--- SOURCE DATA ---

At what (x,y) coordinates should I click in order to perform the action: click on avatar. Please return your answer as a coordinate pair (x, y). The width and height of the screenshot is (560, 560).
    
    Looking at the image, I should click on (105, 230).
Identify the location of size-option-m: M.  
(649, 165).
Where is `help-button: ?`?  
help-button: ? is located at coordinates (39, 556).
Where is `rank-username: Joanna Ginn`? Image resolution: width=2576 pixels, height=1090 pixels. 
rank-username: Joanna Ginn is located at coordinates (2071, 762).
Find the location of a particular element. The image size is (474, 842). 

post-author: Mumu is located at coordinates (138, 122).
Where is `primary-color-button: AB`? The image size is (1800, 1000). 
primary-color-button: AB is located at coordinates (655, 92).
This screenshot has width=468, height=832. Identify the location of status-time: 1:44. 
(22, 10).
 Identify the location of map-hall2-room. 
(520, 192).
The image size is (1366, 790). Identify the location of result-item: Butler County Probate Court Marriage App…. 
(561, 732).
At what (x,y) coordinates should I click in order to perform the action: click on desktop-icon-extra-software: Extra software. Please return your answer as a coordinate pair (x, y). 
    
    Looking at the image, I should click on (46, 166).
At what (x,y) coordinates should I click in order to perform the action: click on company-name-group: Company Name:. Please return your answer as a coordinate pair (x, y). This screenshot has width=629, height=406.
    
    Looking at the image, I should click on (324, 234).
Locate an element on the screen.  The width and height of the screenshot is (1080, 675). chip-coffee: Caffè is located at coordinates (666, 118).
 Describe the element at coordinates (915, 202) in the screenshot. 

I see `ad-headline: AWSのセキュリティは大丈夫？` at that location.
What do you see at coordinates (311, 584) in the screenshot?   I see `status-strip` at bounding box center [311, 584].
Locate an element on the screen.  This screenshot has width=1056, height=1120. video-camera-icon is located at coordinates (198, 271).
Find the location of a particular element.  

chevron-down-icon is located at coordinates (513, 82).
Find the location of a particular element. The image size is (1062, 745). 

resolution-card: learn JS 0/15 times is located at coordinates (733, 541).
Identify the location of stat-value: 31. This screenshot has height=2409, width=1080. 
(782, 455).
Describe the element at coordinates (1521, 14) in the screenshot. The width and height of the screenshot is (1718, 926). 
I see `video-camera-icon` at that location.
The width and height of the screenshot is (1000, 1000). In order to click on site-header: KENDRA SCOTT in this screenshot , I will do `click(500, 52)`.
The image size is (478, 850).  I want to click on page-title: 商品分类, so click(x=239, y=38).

--- TASK PROMPT ---
Reproduce every row above verbatim, without changing a single character.

--- PROBLEM SOLUTION ---
At what (x,y) coordinates should I click in order to perform the action: click on avatar. Please return your answer as a coordinate pair (x, y). The width and height of the screenshot is (560, 560).
    
    Looking at the image, I should click on (105, 230).
Identify the location of size-option-m: M.  
(649, 165).
Where is `help-button: ?`?  
help-button: ? is located at coordinates (39, 556).
Where is `rank-username: Joanna Ginn`? Image resolution: width=2576 pixels, height=1090 pixels. 
rank-username: Joanna Ginn is located at coordinates (2071, 762).
Find the location of a particular element. The image size is (474, 842). 

post-author: Mumu is located at coordinates (138, 122).
Where is `primary-color-button: AB`? The image size is (1800, 1000). 
primary-color-button: AB is located at coordinates (655, 92).
This screenshot has width=468, height=832. Identify the location of status-time: 1:44. 
(22, 10).
 Identify the location of map-hall2-room. 
(520, 192).
The image size is (1366, 790). Identify the location of result-item: Butler County Probate Court Marriage App…. 
(561, 732).
At what (x,y) coordinates should I click in order to perform the action: click on desktop-icon-extra-software: Extra software. Please return your answer as a coordinate pair (x, y). 
    
    Looking at the image, I should click on (46, 166).
At what (x,y) coordinates should I click in order to perform the action: click on company-name-group: Company Name:. Please return your answer as a coordinate pair (x, y). This screenshot has width=629, height=406.
    
    Looking at the image, I should click on (324, 234).
Locate an element on the screen.  The width and height of the screenshot is (1080, 675). chip-coffee: Caffè is located at coordinates (666, 118).
 Describe the element at coordinates (915, 202) in the screenshot. 

I see `ad-headline: AWSのセキュリティは大丈夫？` at that location.
What do you see at coordinates (311, 584) in the screenshot?   I see `status-strip` at bounding box center [311, 584].
Locate an element on the screen.  This screenshot has width=1056, height=1120. video-camera-icon is located at coordinates (198, 271).
Find the location of a particular element.  

chevron-down-icon is located at coordinates (513, 82).
Find the location of a particular element. The image size is (1062, 745). 

resolution-card: learn JS 0/15 times is located at coordinates (733, 541).
Identify the location of stat-value: 31. This screenshot has height=2409, width=1080. 
(782, 455).
Describe the element at coordinates (1521, 14) in the screenshot. The width and height of the screenshot is (1718, 926). 
I see `video-camera-icon` at that location.
The width and height of the screenshot is (1000, 1000). In order to click on site-header: KENDRA SCOTT in this screenshot , I will do `click(500, 52)`.
The image size is (478, 850).  I want to click on page-title: 商品分类, so click(x=239, y=38).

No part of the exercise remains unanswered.